Today, in my driveway, an ungainly apparatus appeared. Wheeled out of my neighbours’ garage, where it had lain in secret for several days, our family basketball goal now dominates our front approaches. (There isn’t much competition.) As is well and proper, our car has been banished to the curb. For the first time since I was 17 at Mom and Dad’s, I have a hoop at my house and, thanks to clever cranks and levers, I can still grab the rim. Thanks, Sam!

Samuel Justice – Number Four Son in your program, tied for first in my heart – turned six today, and we’ve honoured it with a home court. We got through three big brothers without one, somehow. Most often, there just wasn’t a driveway where we lived, but the main reason was that I was the local high school coach and community hoops maven. I had keys to the gym. The older guys got all the basketball they wanted; Ben and Dave were done with competition by grade 10, and Will put down his ball after three years on the high school varsity. We’ll see how long Sam keeps at it. I try to care less, and it seems to work.

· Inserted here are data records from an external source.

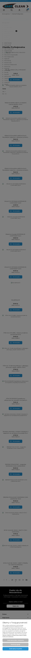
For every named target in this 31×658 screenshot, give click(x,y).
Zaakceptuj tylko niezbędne (15, 640)
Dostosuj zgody (15, 644)
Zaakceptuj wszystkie (15, 648)
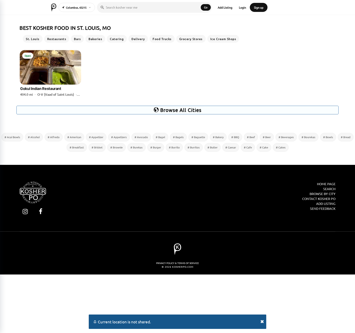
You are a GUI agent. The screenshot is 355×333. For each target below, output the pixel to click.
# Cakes (281, 147)
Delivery (138, 39)
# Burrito (174, 147)
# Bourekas (308, 137)
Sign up (258, 7)
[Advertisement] (177, 303)
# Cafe (248, 147)
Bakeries (95, 39)
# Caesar (230, 147)
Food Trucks (162, 39)
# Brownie (116, 147)
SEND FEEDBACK (322, 208)
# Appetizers (119, 137)
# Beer (267, 137)
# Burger (155, 147)
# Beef (251, 137)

This week, he’s going to the Olympics. He has a crazy energy and my-way stubbornness that feels athletic: a long way from coachable, but who needs that when he’s six and just wants to play? His travelling, quadruple-dribbling and truly eccentric version of one-on-one is a blast to play because he laughs the whole time. (He madly chuckled, too, throughout the goofy hockey games on our Tiny Perfect Backyard Rink™ last winter.) He’d rather shoot the ball like his buddy from Sunday school than the way silly old Coach Dad suggests, and he’s so proud when he makes that string music. Thank you, Mr. Naismith! Fathers and sons and driveway hook shots have to be the reason your game was invented. (Either that, or to feed Latrell Sprewell’s family.)